Craig is one of the new breed of grassroots types SAP is attracting to its Netweaver ecosystem. He is actually a specialist in web development and dynamic scripting languages such as PHP. He had joined an SAP partner customer about 18 months previously, and been given a job monitoring some SAP R/3 instances. Naturally he used scripting, not just SAP’s proprietary BAPI language to build reports and interfaces. He became a regular contributor to the fast-growing SAP Developer Network (SDN). But then the SAP partner took the decision to lay off many of the staff. Craig was in a bind. His wife is German, he had new SAP skills, and no intention of going home to the US yet. So he sent a resume to SAP.

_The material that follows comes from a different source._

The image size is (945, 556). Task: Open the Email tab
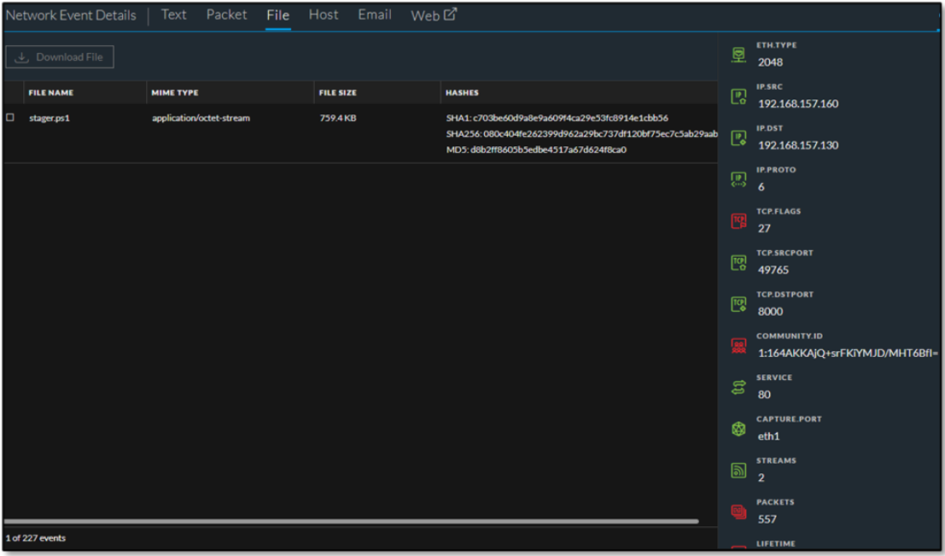pyautogui.click(x=374, y=15)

But here is where the story gets interesting. SAP, after all, sells heavily structured HR and “human capital management” processes. It eats its own dogfood. Someone however, saw the resume (they do have a value, of course), and realised that Craig should be joining SDN, rather than the job he was applying for. How did they know this? From reading his blog entries at SDN. So even SAP is subverting its own HR processes through blogs.
So RedMonk is hiring without resumes, while SAP is doing things differently too.
and we made an amazing hire in Cote – he is incredibly bright and productive. He has great technical chops, but is also a superb communicator. And he knocks his bosses into a cocked hat when it comes to documenting what he does (so much for developers being poor at documentation).
Oh that was the other thing- how many industry analysts come from a developer background? That is different too.
And on that note I should get on my bicycle and hurry home so I can see my son before bedtime.
I will tell you about my time off tomorrow
James Robertson says:
August 31, 2006 at 7:53 pm
We happen to be talking to SAP as well, via a partner (the Georg Heeg Company) in Germany. They have a group exploring Cincom Smalltalk as a tool that interested parties could use in conjunction with NetWeaver.
shel israel says:
September 1, 2006 at 1:12 am
Touching tale, James. But the Global Neighborhoods question is: what if anything do you three guys lose by not having much face time?
Craig Cmehil says:
September 1, 2006 at 12:42 pm
I never really gave it much thought but I guess blogging did get me to where I am today. Oh by the way James, you found my old user on SDN, th …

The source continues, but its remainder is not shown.